Anyone looking for pictures of Haifa in recent years would probably come across a photo of a white, pointy, oddly shaped skyscraper, overshadowing a humble mosque with a clock tower minaret, made of local sandstone. Often titled with some “Old Vs. New” cliché, this picture became the popular image of Haifa, ever since the building was erected in the early 2000s.
Straight out of Kevin Lynch’s ‘The Image of the City’, the architects of this building, which serves as the district government center, wanted to create a new landmark for the decaying port city. Naming it ‘The Sail Tower’, they shaped it in a form that, in their visual imagination, referred to Haifa’s maritime heritage.
Lynch referred to the term: imageability as “that quality in a physical object which gives it a high probably of evoking a strong image in any given observer”[1].
The new building’s imageability is undoubtedly high, but the mental image it evoked in most observers was not that of a sail. Perhaps its top-down nature, perhaps the lack of proportion to Haifa’s urban fabric, or maybe the fact that military metaphors are more relevant to our daily life than sailboats. Whatever the reason may be, the skyscraper was re-named by the public and is known to everyone as: ‘The Missile’.

The Grand Mosque
Al Jarina Mosque (مسجد الجرينة), also known as The Haifa Grand Mosque, is one of the few monuments that remained from the demolished Old City. The Mosque was built in the late 18th century. In 1901, the Ottomans added the clock-tower to the building. It is one of several similar towers that were built in honor of Sultan Abdul Hamid II in major towns in Palestine.

The parking lot
The iconic image of the two contrasting buildings requires perspective. The depth of the perspective is possible thanks to an urban void, in the form of a vast parking lot.
This area was once the heart of Haifa al Jadida (meaning New Haifa, in Arabic), the Ottoman walled city, which later became the Old-City, and the urban center of Haifa’s Arab community.
The old city was destroyed in a military operation called “Operation Shikmona” during the 1948 war. The demolition act excluded building of religious significance such as mosques and churches. Thus, the parking lot is bounded by a church on one side, and a mosque in the other.
This kind of parking lot is a non-official typology that can be found in other similarly demolished urban fabrics, such as the old cities of Lod and Ramleh. At their vicinity you can often find government buildings, designed to reflect power. Together they form the post-Nakba urban landscape.
A bit like the prickly-pear Sabra bushes in rural areas that imply the presence of a ruined Palestinian village, this combination of top-down buildings and vast parking lots with small stone monuments in their periphery, is often a sign of a scar from the 1948 war.

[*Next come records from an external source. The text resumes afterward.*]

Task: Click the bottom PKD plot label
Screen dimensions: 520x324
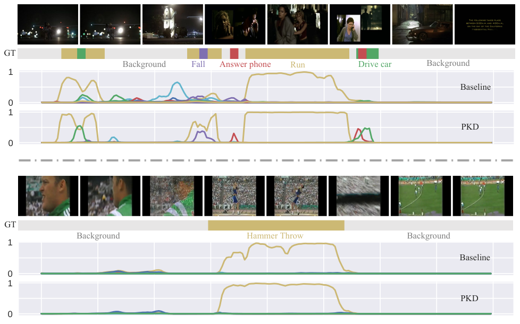Action: (x=469, y=298)
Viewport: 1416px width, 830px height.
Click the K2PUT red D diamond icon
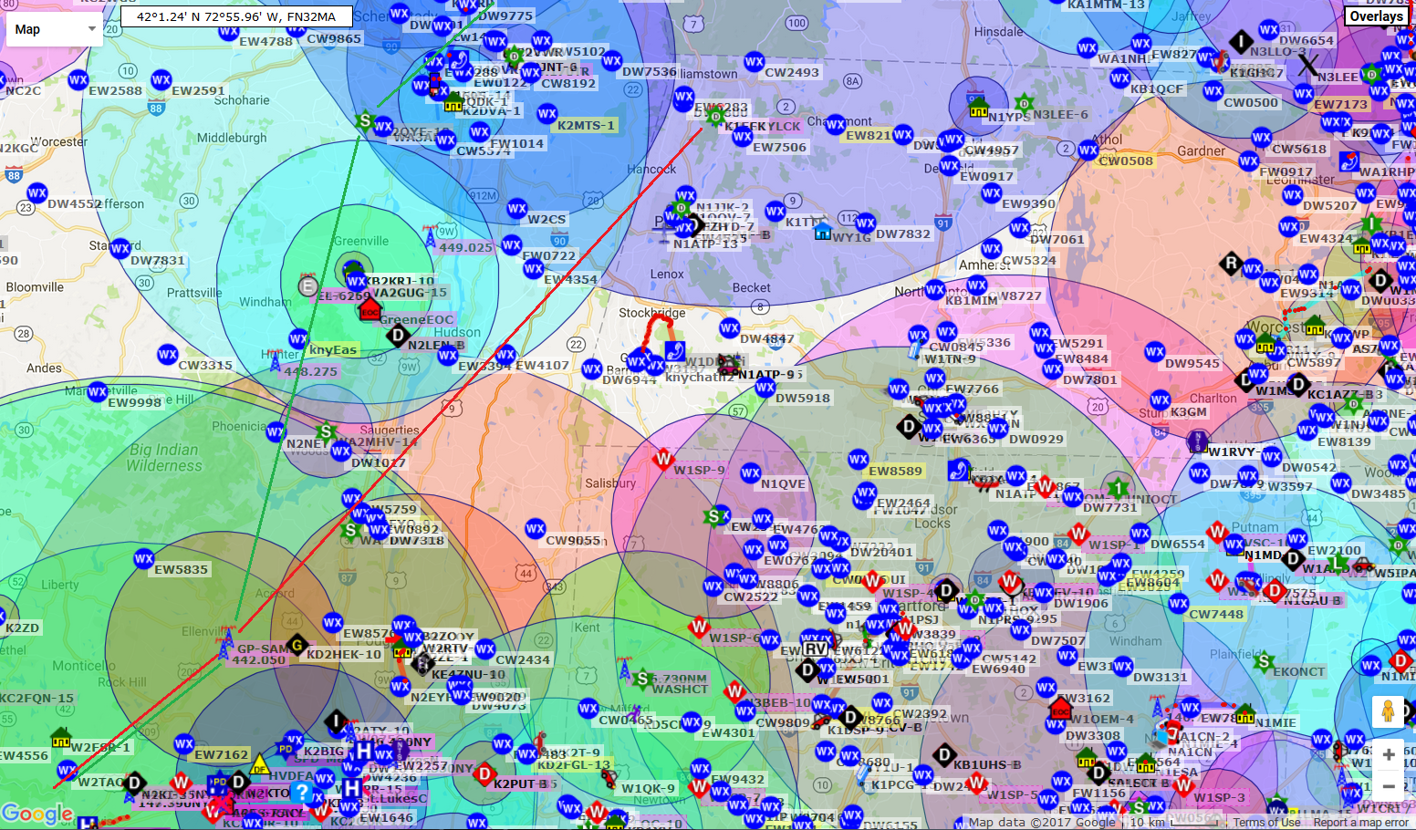pos(484,774)
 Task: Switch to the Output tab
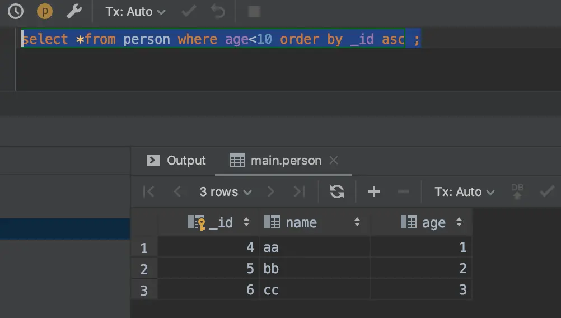pyautogui.click(x=176, y=160)
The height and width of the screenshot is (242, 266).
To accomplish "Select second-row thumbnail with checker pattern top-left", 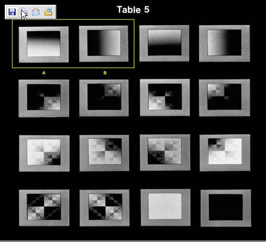I will pyautogui.click(x=224, y=98).
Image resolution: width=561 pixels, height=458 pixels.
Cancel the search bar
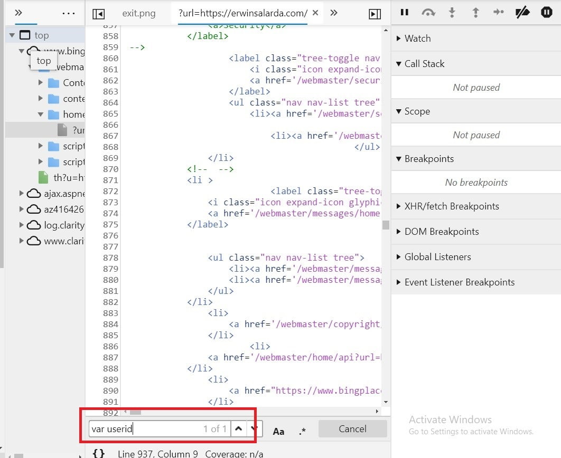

Map source: Ottoman Haifa, Aspects of the City, 1516-1918, (Haifa City Museum, 2009)

The image of the city
Before the 1948 war, Haifa’s population reached 140,000, of which 53% were Jews and 47% were Arab, and it was defined a “mixed city” in the UN partition plan. Today, the Arab communities form 12% of the city’s population (which is now 290,000 people).
Haifa still enjoys the image of a mixed city in the mainstream Israeli discourse and is often portrayed as a symbol of co-existence. But the picture is far from perfect. If we look at the image of The Missile towering above what is the city’s Grand Mosque and fail to see the problematic power relations it represents, we still have a long way to go.
Reality hits
Last night, a very non-metaphorical ballistic missile from Iran hit this area. The damages are still unclear, but it was stated in the media that both ‘The Sail Tower’ and Al Jarina Mosque are among the buildings that were affected by the blast. This is not the first missile-hit Haifa has endured since the beginning of this war, and I am sad to say, probably not the last.
On top of the physical impact of war, there are many indirect consequences: tension rises, polarity and minimizing human rights. On the other hand, these are also times when individuals and community can unite and prove solidarity.
The rehabilitation of the city after the war can be an opportunity to recognize older traumas and restore the urban fabric in a more sensitive and equitable way. A chance to make reality rather than an image.